*What you have to do*: In the records below, begin at the line that has "Given: Click the random.randint call text" and stop after the line that has "Given: Click the MISA.SME2020.exe file icon"; quote those lines verbatim and nothing more.

*Records for this exercise*:
□ □ □

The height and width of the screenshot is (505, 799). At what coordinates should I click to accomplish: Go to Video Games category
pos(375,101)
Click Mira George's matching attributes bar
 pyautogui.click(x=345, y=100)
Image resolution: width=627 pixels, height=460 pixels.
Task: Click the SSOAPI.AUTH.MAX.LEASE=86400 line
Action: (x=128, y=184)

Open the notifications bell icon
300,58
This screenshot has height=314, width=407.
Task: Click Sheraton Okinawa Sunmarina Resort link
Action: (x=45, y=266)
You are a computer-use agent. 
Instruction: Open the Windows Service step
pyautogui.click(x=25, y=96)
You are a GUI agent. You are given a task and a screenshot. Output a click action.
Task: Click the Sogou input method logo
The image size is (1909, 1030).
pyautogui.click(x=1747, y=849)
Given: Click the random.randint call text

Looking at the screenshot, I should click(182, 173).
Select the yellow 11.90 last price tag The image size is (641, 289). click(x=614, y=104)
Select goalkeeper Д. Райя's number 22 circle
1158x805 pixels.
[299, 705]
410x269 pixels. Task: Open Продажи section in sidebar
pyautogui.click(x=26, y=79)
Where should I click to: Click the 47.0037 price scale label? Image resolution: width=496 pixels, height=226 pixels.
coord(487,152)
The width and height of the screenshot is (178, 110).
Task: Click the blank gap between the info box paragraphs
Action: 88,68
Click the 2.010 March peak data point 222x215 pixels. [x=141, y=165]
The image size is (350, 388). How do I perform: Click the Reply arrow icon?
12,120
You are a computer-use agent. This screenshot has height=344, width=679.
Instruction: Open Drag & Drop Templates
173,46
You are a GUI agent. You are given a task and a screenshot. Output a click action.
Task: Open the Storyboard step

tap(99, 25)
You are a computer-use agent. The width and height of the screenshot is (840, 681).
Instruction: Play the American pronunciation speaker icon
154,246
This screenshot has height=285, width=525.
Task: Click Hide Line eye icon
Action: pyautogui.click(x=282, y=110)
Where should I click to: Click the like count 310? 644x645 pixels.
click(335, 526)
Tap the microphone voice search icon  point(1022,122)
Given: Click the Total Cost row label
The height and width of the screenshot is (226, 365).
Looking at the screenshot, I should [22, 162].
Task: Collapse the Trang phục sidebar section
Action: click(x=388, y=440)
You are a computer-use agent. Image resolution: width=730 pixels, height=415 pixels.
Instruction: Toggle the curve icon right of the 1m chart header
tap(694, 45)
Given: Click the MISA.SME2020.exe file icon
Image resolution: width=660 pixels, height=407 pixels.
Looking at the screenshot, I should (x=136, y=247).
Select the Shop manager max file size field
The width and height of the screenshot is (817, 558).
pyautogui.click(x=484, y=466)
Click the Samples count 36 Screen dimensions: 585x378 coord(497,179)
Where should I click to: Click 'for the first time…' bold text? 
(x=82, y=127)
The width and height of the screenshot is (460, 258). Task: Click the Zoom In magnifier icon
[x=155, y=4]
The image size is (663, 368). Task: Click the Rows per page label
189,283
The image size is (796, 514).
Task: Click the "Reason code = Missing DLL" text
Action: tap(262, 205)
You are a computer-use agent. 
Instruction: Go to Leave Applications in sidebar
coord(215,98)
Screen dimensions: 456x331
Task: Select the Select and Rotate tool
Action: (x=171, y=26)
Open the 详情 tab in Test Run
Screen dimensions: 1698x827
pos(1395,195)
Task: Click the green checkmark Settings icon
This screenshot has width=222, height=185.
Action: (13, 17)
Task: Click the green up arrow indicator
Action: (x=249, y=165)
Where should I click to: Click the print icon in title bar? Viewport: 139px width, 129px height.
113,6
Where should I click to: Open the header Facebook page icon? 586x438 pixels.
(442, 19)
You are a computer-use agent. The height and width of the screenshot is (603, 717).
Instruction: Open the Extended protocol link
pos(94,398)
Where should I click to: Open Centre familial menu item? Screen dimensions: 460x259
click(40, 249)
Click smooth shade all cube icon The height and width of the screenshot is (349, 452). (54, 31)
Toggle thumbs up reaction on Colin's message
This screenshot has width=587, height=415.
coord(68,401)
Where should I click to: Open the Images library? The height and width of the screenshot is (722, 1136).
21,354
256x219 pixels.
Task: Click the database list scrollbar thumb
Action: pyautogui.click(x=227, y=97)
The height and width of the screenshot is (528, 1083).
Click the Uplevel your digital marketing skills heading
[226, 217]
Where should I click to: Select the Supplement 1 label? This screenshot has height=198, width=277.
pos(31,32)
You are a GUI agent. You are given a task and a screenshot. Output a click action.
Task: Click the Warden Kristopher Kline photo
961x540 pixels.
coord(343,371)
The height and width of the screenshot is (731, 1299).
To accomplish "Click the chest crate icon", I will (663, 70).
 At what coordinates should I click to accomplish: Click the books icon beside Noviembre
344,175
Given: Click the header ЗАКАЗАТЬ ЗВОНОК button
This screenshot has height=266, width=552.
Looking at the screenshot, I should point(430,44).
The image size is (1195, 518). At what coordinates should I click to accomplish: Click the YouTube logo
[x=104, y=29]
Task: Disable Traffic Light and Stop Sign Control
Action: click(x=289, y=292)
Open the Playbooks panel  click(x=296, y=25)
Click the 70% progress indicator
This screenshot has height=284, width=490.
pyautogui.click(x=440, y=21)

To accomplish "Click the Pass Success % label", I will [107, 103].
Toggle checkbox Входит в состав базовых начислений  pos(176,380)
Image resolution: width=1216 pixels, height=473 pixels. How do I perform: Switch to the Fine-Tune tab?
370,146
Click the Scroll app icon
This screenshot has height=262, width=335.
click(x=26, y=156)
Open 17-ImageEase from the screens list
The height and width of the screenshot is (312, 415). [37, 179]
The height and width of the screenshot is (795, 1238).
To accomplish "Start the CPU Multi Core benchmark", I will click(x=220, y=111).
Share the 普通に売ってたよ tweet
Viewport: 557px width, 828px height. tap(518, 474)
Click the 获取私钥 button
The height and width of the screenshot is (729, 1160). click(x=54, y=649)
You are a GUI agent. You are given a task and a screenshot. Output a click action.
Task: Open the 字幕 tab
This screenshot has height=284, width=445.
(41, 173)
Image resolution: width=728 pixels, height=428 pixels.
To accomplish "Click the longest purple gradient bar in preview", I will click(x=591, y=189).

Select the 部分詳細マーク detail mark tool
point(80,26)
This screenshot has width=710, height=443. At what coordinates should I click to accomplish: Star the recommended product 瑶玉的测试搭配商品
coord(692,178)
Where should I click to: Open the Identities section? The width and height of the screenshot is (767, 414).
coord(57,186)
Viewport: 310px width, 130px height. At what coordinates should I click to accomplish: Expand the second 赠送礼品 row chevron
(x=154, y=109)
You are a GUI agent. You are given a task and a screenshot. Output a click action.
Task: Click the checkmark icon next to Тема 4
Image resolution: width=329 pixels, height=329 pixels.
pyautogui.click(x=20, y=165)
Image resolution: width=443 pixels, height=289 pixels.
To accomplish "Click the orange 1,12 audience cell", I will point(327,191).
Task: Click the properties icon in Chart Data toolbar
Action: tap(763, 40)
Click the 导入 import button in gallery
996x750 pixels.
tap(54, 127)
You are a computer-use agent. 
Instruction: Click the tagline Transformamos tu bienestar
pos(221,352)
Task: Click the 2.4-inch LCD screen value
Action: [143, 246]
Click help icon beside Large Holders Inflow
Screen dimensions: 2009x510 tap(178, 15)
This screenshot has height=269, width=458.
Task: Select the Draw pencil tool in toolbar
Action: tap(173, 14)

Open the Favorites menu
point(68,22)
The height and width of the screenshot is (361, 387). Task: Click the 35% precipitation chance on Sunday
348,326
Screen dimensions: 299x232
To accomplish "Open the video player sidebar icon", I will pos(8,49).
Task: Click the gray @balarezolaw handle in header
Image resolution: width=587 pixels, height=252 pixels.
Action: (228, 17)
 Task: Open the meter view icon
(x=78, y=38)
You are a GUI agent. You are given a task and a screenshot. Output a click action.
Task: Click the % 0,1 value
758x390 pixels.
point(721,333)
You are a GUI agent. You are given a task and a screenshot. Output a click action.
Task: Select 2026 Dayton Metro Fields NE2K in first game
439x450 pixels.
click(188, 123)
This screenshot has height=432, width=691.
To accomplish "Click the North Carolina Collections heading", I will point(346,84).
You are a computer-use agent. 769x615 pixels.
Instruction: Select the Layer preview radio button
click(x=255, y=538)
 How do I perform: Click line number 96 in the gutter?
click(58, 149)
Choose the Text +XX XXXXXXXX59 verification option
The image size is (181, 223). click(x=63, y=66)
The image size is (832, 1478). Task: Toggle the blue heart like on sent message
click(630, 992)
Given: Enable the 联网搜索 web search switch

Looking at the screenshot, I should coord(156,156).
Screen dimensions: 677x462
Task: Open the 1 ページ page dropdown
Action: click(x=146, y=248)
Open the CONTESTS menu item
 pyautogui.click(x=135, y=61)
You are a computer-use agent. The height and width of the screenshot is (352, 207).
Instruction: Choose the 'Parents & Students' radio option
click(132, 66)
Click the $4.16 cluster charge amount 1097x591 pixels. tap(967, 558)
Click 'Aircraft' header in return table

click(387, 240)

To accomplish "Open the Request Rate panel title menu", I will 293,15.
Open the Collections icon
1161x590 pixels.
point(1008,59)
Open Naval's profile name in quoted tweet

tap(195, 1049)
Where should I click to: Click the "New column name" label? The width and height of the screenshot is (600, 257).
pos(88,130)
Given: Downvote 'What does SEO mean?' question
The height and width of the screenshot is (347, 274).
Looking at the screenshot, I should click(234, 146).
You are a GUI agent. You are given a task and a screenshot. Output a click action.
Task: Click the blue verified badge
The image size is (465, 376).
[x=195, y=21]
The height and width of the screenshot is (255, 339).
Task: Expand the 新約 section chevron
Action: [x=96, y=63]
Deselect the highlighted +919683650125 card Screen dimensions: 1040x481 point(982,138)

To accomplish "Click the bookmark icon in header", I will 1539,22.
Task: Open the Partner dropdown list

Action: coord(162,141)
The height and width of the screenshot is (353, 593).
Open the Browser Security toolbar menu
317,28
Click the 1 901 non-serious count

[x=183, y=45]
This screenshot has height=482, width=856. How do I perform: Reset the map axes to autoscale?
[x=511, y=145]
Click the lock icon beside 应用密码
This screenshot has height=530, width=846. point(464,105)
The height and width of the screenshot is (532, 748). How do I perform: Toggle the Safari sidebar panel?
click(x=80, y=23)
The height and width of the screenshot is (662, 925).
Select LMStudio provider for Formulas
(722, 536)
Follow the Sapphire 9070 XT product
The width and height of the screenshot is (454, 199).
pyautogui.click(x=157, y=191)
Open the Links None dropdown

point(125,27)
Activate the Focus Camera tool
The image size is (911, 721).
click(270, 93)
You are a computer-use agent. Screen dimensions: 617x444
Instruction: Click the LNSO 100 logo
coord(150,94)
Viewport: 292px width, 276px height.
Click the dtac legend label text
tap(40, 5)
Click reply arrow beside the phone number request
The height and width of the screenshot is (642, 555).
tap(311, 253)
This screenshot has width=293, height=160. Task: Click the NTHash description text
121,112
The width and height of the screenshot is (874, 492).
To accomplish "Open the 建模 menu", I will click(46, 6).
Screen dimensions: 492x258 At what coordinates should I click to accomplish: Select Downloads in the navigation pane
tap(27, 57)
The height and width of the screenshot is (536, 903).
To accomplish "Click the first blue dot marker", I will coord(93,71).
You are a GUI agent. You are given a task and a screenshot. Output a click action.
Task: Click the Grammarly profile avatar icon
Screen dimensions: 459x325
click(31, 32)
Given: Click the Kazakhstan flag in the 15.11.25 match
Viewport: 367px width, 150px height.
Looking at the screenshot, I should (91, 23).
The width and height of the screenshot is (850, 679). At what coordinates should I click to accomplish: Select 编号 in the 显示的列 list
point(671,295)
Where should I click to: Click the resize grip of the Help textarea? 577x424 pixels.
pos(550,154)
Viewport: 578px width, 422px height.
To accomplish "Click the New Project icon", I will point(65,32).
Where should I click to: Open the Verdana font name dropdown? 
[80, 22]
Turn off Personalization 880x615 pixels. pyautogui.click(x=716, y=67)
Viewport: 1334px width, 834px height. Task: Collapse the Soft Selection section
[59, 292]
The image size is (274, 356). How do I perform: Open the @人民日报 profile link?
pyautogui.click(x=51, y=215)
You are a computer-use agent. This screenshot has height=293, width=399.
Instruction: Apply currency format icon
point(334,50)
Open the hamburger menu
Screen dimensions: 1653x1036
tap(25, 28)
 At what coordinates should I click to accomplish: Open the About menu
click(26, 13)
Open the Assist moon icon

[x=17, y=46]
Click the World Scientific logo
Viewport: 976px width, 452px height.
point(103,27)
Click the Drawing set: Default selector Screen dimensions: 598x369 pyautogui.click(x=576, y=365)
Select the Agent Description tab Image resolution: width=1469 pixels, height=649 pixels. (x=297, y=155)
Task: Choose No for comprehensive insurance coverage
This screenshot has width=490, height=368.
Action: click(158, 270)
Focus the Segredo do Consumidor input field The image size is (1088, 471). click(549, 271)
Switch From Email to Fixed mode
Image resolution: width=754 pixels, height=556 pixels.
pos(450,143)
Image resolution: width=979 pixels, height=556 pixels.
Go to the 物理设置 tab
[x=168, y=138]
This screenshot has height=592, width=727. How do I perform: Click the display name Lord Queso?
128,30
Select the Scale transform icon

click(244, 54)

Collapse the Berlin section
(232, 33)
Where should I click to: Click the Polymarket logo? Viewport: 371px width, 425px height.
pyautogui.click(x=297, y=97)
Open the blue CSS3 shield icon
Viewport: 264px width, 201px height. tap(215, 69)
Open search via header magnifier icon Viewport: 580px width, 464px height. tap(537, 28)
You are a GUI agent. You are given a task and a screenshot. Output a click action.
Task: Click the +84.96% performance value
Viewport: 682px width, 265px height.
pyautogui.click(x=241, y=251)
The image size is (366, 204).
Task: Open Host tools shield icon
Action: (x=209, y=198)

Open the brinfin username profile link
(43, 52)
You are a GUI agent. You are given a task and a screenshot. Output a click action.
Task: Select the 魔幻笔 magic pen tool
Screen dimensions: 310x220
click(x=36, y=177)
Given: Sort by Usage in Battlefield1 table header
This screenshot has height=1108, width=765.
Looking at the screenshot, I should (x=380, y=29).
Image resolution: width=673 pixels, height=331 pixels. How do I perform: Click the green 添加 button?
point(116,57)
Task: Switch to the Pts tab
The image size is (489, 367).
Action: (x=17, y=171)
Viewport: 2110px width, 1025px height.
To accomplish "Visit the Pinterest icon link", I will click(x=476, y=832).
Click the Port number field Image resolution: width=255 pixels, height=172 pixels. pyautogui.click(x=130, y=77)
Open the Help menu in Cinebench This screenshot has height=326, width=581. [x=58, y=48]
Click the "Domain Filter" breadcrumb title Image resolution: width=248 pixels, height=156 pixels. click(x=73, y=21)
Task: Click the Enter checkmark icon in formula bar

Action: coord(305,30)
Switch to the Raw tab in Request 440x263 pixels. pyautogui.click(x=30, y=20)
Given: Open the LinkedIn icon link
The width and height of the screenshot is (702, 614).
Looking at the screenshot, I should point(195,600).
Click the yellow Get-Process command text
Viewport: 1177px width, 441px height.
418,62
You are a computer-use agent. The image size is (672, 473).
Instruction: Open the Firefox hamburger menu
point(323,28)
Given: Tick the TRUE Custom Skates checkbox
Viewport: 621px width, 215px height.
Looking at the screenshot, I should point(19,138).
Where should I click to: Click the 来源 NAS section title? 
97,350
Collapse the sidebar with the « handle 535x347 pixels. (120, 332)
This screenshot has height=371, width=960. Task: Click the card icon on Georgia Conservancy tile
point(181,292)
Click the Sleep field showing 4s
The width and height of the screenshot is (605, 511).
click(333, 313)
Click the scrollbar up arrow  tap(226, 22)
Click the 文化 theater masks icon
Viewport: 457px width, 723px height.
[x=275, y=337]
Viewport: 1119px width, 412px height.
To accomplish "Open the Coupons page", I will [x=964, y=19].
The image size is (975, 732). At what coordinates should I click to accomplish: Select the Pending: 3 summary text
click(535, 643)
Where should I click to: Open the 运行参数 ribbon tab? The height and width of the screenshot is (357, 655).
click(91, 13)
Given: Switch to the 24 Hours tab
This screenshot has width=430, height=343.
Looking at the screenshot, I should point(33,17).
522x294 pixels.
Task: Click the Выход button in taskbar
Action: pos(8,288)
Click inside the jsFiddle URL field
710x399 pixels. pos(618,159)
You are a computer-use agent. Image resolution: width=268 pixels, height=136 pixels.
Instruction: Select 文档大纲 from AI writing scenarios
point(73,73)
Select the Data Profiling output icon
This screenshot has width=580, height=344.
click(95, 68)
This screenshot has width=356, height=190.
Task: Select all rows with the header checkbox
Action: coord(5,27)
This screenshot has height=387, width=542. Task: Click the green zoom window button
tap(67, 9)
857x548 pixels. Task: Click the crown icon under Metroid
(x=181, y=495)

□ □ □

*Response for this exercise*:
Given: Click the random.randint call text

Looking at the screenshot, I should click(182, 173).
Select the yellow 11.90 last price tag The image size is (641, 289). click(x=614, y=104)
Select goalkeeper Д. Райя's number 22 circle
1158x805 pixels.
[299, 705]
410x269 pixels. Task: Open Продажи section in sidebar
pyautogui.click(x=26, y=79)
Where should I click to: Click the 47.0037 price scale label? Image resolution: width=496 pixels, height=226 pixels.
coord(487,152)
The width and height of the screenshot is (178, 110).
Task: Click the blank gap between the info box paragraphs
Action: 88,68
Click the 2.010 March peak data point 222x215 pixels. [x=141, y=165]
The image size is (350, 388). How do I perform: Click the Reply arrow icon?
12,120
You are a computer-use agent. This screenshot has height=344, width=679.
Instruction: Open Drag & Drop Templates
173,46
You are a GUI agent. You are given a task and a screenshot. Output a click action.
Task: Open the Storyboard step

tap(99, 25)
You are a computer-use agent. The width and height of the screenshot is (840, 681).
Instruction: Play the American pronunciation speaker icon
154,246
This screenshot has height=285, width=525.
Task: Click Hide Line eye icon
Action: pyautogui.click(x=282, y=110)
Where should I click to: Click the like count 310? 644x645 pixels.
click(335, 526)
Tap the microphone voice search icon  point(1022,122)
Given: Click the Total Cost row label
The height and width of the screenshot is (226, 365).
Looking at the screenshot, I should [22, 162].
Task: Collapse the Trang phục sidebar section
Action: click(x=388, y=440)
You are a computer-use agent. Image resolution: width=730 pixels, height=415 pixels.
Instruction: Toggle the curve icon right of the 1m chart header
tap(694, 45)
Given: Click the MISA.SME2020.exe file icon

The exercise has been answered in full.